There are flows of desire in all directions. Driven by passions, created as affects, vibrating through bodies.

There are flows of fear lurking in the shadows. Driven by desire, created as anaphylaxis, turning isolated individuals against each other.

These three types of flows can be arranged in many ways, and this is why Telecomix works as an interruption machine (the machinic expression of siphonophorae). The Telecomix interruption machine has several user-friendly interfaces: Flows of data are modulated by cryptography and traffic routing, darknet explorations. Flows of desire are conjugated through cyborg encounters, in which the parts enter into isomorphic relations. Flows of fear are cared for by the use of tunnels and burrows.

The Telecomix machine creates its own world. Just like the ocelot of the South American jungles, which has adapted its night vision, its territoriality and its camouflage to the specific needs of the habitat, Telecomix has refined its sensors to fit a specific surrounding. To exist, to dwell in a habitat, you need shelter and camouflage. You need to make it your home. Unlike the ocelot, however, Telecomix is not at home in the jungle biosphere, but has instead developed its sensors in the meshwork mechanosphere.
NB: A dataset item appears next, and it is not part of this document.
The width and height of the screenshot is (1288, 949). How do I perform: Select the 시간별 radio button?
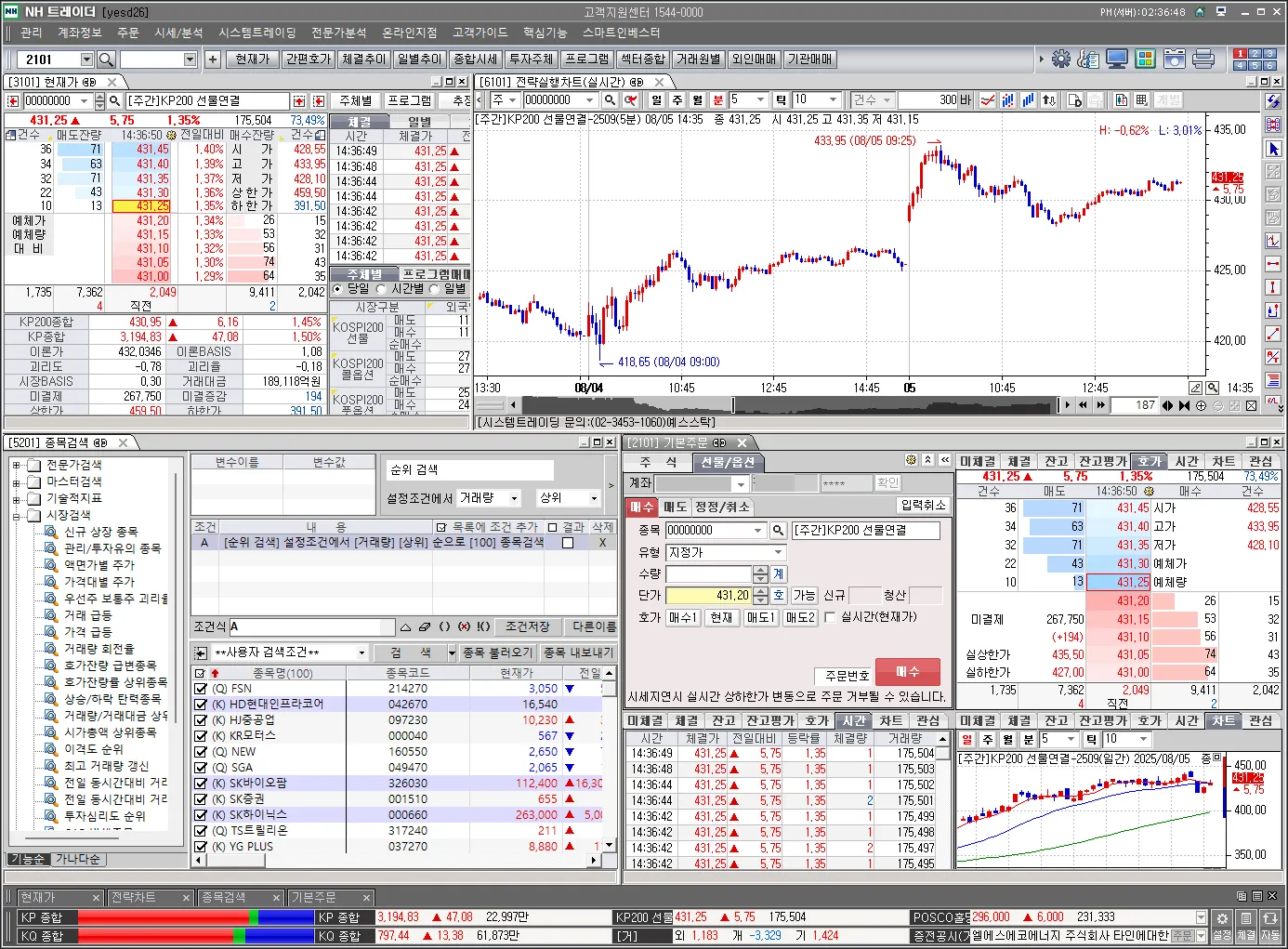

It should be noted that this does not exclude Telecomix from associating its tentacles with the jungle or the desert, the oceans and the skies.

On the contrary, there is a jungle expression of Telecomix (haptic movement, near object vision, sounds and smells), a desert expression (optical monitoring of the horizon, celestial navigation), a marine expression (vortices and streams) and a Telecomix of the stratosphere (territorial aspiration, clear breath). Telecomix migrates through various habitats, but always returns to one specific location: the burrow.

Burrows are found throughout large parts of the animal worlds. Fish make burrows, so do birds and reptiles. Even insects. A burrow is usually constructed underground, in sand or dirt (sometimes even in trees). A burrow has many functions, but the primary ones exploited by the Telecomix system are: א) hiding from visibility, ב) sheltering its inhabitants by creating a refuge from predators, ג) extending a tunnel system that circumvents walls and fences, ד) rebuilding AT&TLantis, the lost city-state we dream of, the origin of our tele-diaspora.

But unlike a rabbit or a meerkat, Telecomix does not dig tunnels in dirt. It digs tunnels by converting plaintext to ciphertext. We take the flows of data of the internetworks, the meshwork mechanosphere, and instantly encrypt and redirect them. In every instance, the predator only sees white noise. Tunnels connect to other tunnels, creating an underground dark network. Internet becomes darknet.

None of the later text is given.